Ama bu büyüme 1980’lerin sonuna kadar devam etti. 1980’lere varıldığında büyüme oranları küçülmeye başlamıştı bile. Ekonominin büyümesinin küçülmesiyle, pazar sorunu kendini daha fazla hissettirmeye başladı. Sermaye yoğunlaşması, rasyonelleştirme ve sermaye ihracı artı, daha kapsamlı modern teknoloji, daha çok otomasyon; daha büyük boyutlarda yatırımlar gerçekleşti.


Teknolojik ilerlemelerin hızlanması sabit sermayenin çok hızlı yenilenmesini zorunlu kıldı. Böylece, değişmeyen sermaye ömrünü kendi değerini ürünlere kendi değeri kalmayınca kadar aktarıp tamamlamak yerine, rakip firmaların üretime soktuğu yeni makinelerin ve sistemlerin gerisinde kaldığı için tamamlamış oluyor, sürekli bir yeni yatırım yapmak gerekiyordu. Bu da, krediye olan ihtiyacı artırıyordu.

- İş Emri 1:
Kaynak alıntısında "Teknolojik ilerlemelerin hızlanması" diye başlayan paragrafı, ana bilgilerini koruyarak daha kısa biçimde yeniden yazın.
- İş Emri 2:
Kaynak alıntısına göre ekonominin büyümesi küçülünce hangi sorun kendini daha fazla hissettirmeye başladı?

- Veri Bölümü:
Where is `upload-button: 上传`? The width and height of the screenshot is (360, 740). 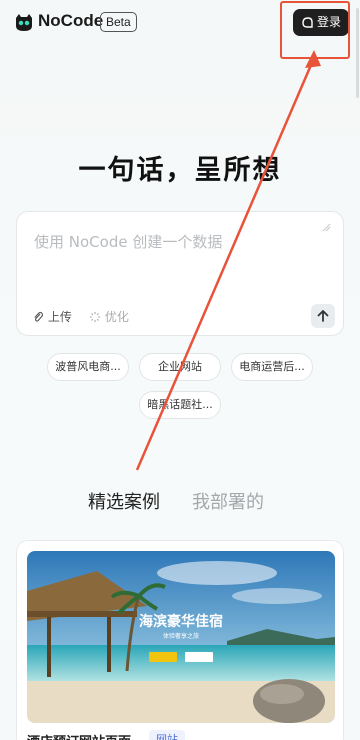
upload-button: 上传 is located at coordinates (52, 316).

- Çözüm 1:
Teknolojik ilerlemeler hızlandıkça sabit sermayenin çok hızlı yenilenmesi zorunlu hale geldi. Değişmeyen sermaye, değerini ürünlere tamamen aktarmadan, rakip firmaların kullandığı yeni makine ve sistemlerin gerisinde kaldığı için ömrünü dolduruyordu. Bu yüzden sürekli yeni yatırım gerekiyor, bu da krediye olan ihtiyacı artırıyordu.

- Çözüm 2:
Pazar sorunu.